The Conference Board’s consumer confidence index fell to 92.6 from 98.3, below expectations for a print of 95.0 adding to the cautious mood. Although the Present Situation Index improved, the Expectations Index fell. With large declines in Michigan, Florida, Texas and California, clearly the resurgence of the virus playing into the drop. Confidence is a key recovery dynamic, and uncertainty about the future does not bode well for the fizzling recovery. Consumers need confidence to go and spend and consume in an environment where many have lost jobs or job insecurities are running high. With pullbacks in consumption creating negative feedback loops for businesses already struggling with the fallout of the COVID induced demand shock. Without confidence, consumption driven economies will struggle as recovery curves flatten.

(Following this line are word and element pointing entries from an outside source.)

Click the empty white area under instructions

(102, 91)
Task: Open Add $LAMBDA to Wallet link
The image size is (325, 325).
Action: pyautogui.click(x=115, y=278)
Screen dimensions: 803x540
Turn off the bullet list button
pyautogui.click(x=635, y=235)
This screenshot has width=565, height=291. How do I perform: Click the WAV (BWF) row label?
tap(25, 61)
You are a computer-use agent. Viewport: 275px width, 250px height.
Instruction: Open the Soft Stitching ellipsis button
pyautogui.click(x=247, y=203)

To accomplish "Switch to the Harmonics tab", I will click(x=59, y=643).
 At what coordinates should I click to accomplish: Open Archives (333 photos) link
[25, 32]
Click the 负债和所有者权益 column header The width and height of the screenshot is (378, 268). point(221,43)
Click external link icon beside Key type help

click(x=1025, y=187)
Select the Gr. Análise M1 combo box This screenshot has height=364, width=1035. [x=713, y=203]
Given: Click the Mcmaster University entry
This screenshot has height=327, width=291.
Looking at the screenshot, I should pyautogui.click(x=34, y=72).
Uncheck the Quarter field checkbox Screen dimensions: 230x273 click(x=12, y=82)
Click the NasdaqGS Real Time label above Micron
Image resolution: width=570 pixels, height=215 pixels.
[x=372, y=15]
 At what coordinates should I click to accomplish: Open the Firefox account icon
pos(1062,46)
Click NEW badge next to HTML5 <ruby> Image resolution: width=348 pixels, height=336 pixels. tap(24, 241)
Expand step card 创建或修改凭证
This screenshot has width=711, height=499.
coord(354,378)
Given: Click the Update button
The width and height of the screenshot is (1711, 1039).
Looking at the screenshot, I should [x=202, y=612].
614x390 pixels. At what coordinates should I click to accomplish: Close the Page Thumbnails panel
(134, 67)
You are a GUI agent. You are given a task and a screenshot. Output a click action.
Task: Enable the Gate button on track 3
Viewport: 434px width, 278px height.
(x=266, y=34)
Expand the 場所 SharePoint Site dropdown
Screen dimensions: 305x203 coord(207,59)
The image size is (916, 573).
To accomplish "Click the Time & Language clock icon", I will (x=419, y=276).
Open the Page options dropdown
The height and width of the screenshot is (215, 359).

With the enhanced unemployment benefits set to roll off, and at best be reduced once a deal on the next relief is reached, confidence is likely set to suffer another setback. With those directly affected by the lapse in unemployment support likely pulling back on their propensity to consume immediately.

The virus resurgence and deterioration in high frequency data, alongside recent hard data prints suggesting recovery curve is flattening, with unemployment remaining high guarantees downside risks remain in place for the US economy. The fragility of the recovery and the real economy outcomes, which remain vastly different to financial markets, will keep FOMC hawks well and truly caged and ensure Chairman Powell attempts to sound as dovish as possible, whilst probably offering up very little in the form of new information.

It is likely nothing ground-breaking is offered at tonight’s presser, other than the reiterations that the Fed will stay the course in providing assistance to the economy whatever the future costs or side effects. Expansionary policy is here to stay, and that forward guidance will be reiterated. Recent Fed speak has noted a commitment to keeping interest rates near zero until inflation reaches the 2% target level, or even exceeds it, implying that rates will be anchored near zero for some time to come. However, policy changes will likely be deferred until post the Monetary Policy Review.